I would like think so. Keep safe! Phyllis

    Reply#1 - Mon Jan 31, 2011 7:06 PM EST

    Was satellite uplink down, or was it disallowed by Egyptian authorities? Otherwise, great reporting,

      Reply#2 - Mon Jan 31, 2011 7:10 PM EST

      I've already posted for tonight's under Ann's post, but I echo everything I wrote there. Thank you all SO much for broadcasting from Cairo tonight despite the obvious technical downgrade. Your dedication and willingness to go with the broadcast despite these technical imperfections just reminds me why I love journalism as much as I do, and why I am a very proud loyal viewer of NBC Nightly News. You all inspire me and make me proud of what I want to be someday. Thank you! Please stay safe and take care out there, and we'll continue to watch your excellent coverage.

      -Cary

        Reply#3 - Mon Jan 31, 2011 7:43 PM EST

        I'm concerned that both Brian and Lester are in the same place at the same time. It is like putting the President and VP on the same plane. Stay safe out there, people!

          Reply#4 - Mon Jan 31, 2011 7:58 PM EST

          Good Evening Mr.Williams, Incredible broadcast from Cairo this evening. Even with a slightly different airing it is excellent. NBC has a fantastic team of reporters in the region and with the situation reaching a such a crucial point it is truly great to have such experienced reporting from Richard and analysis by Mr.Fletcher along with all the other reports.
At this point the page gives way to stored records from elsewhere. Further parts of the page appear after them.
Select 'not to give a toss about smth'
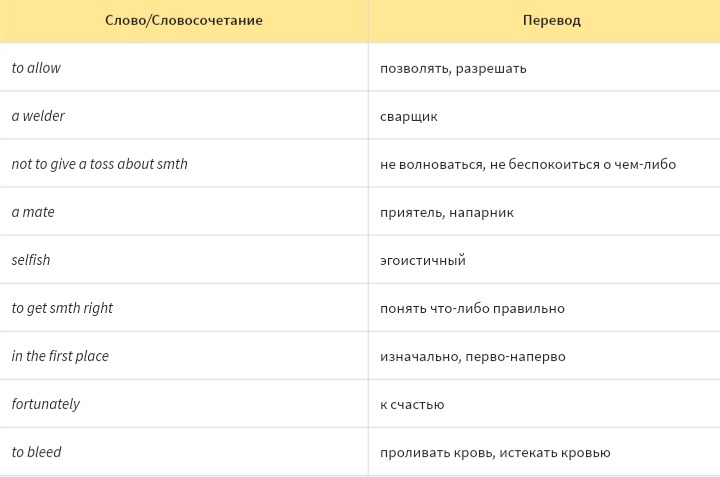 pyautogui.click(x=99, y=164)
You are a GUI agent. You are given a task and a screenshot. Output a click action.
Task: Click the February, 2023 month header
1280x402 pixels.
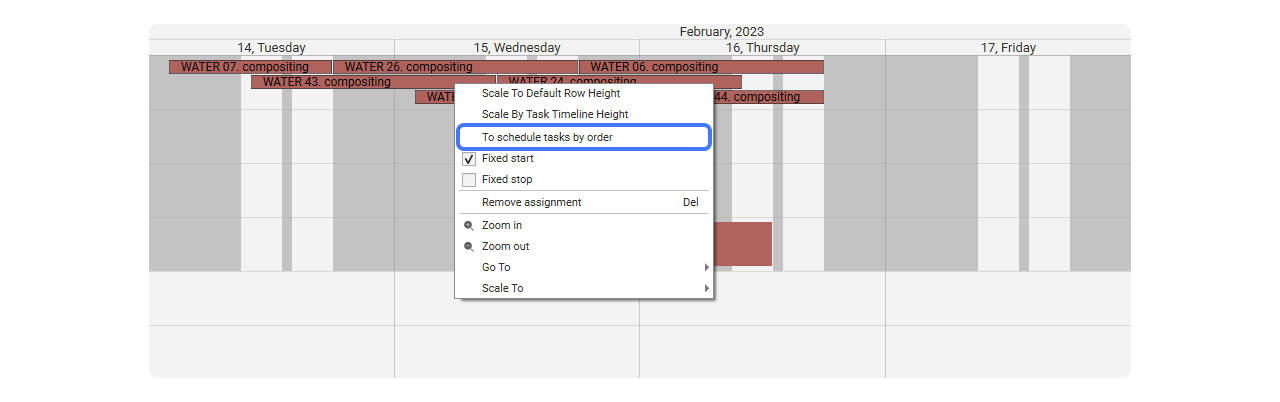[722, 32]
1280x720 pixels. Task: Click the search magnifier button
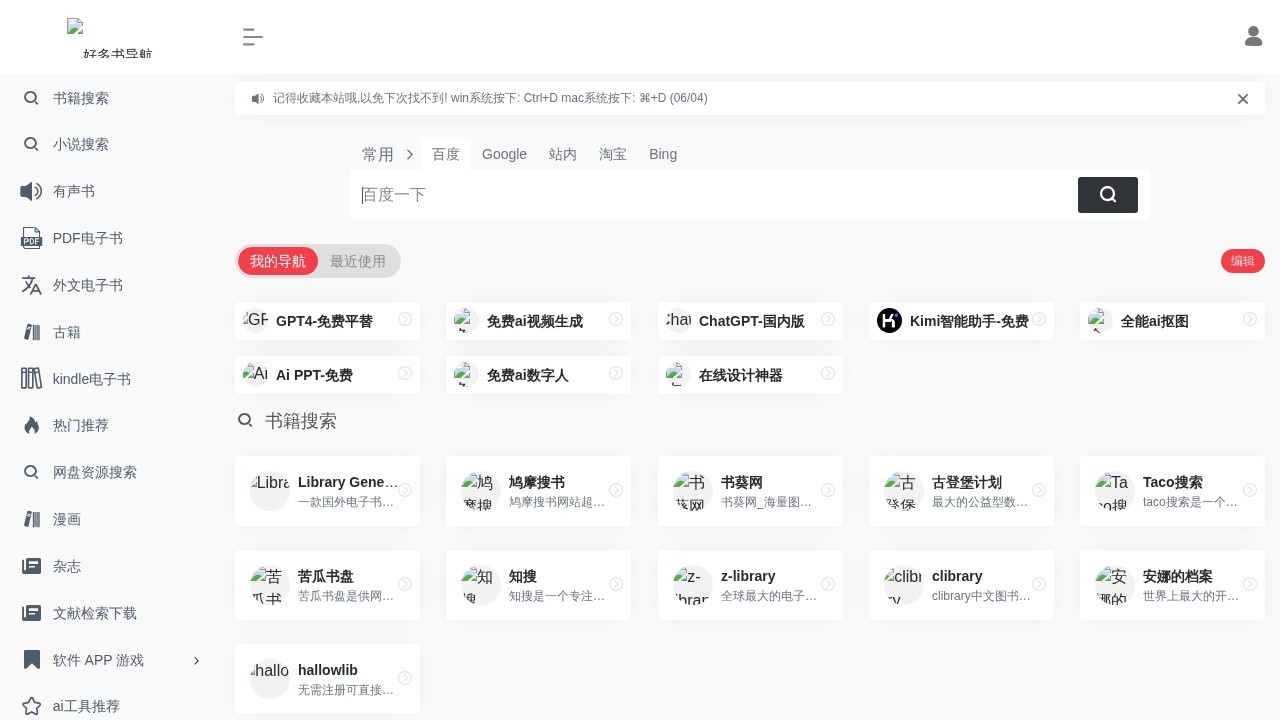point(1107,195)
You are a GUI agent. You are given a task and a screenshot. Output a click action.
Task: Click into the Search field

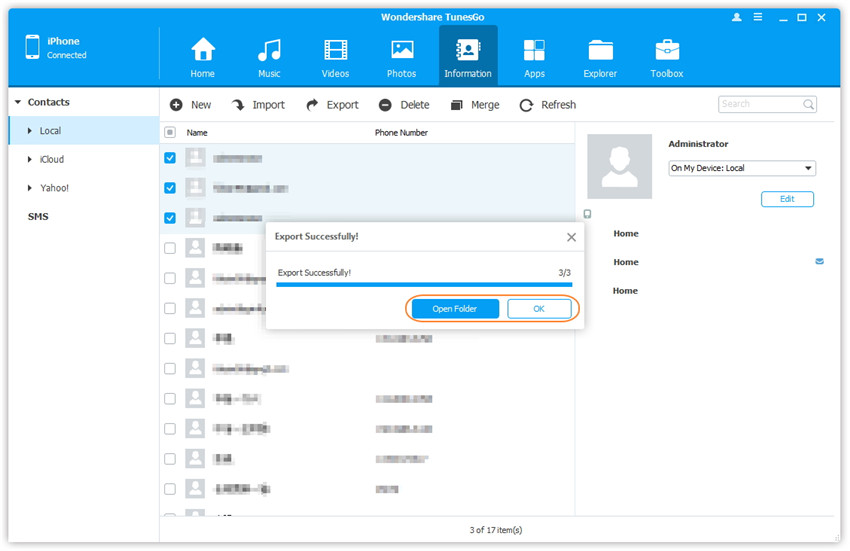[x=759, y=104]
          Now on to the broadcast. Richard's report from Cairo showed how the Egyptians are bracing for the million march tomorrow into Tahir Square on towards to presidential palace. As Richard showed tens ot thousands of people converged on the square today from provicnes all across Egypt. The army sealing of the Tahir square tomorrow to contain the protests may be helpful, yet if becomes too chaotic the army could intervene in the situation. Richard's interview with a top leader with the Muslim Brotherhood who does not support Mubarek and would rule from the " back" so to speak supporting teachers, lawyer groups and much influence in mosques. Wanting an open election without Mubarek on the ballot and weaken to role of the president. The brotherhood has grassroots ideas for the region and would wannt to have authority as one of the parties. It was interesting to hear the leader had just escaped from prison and went directly to the square with the protestor which was the reason he had lost his voice. The march tomorrow will certainly be a massive historic turning point.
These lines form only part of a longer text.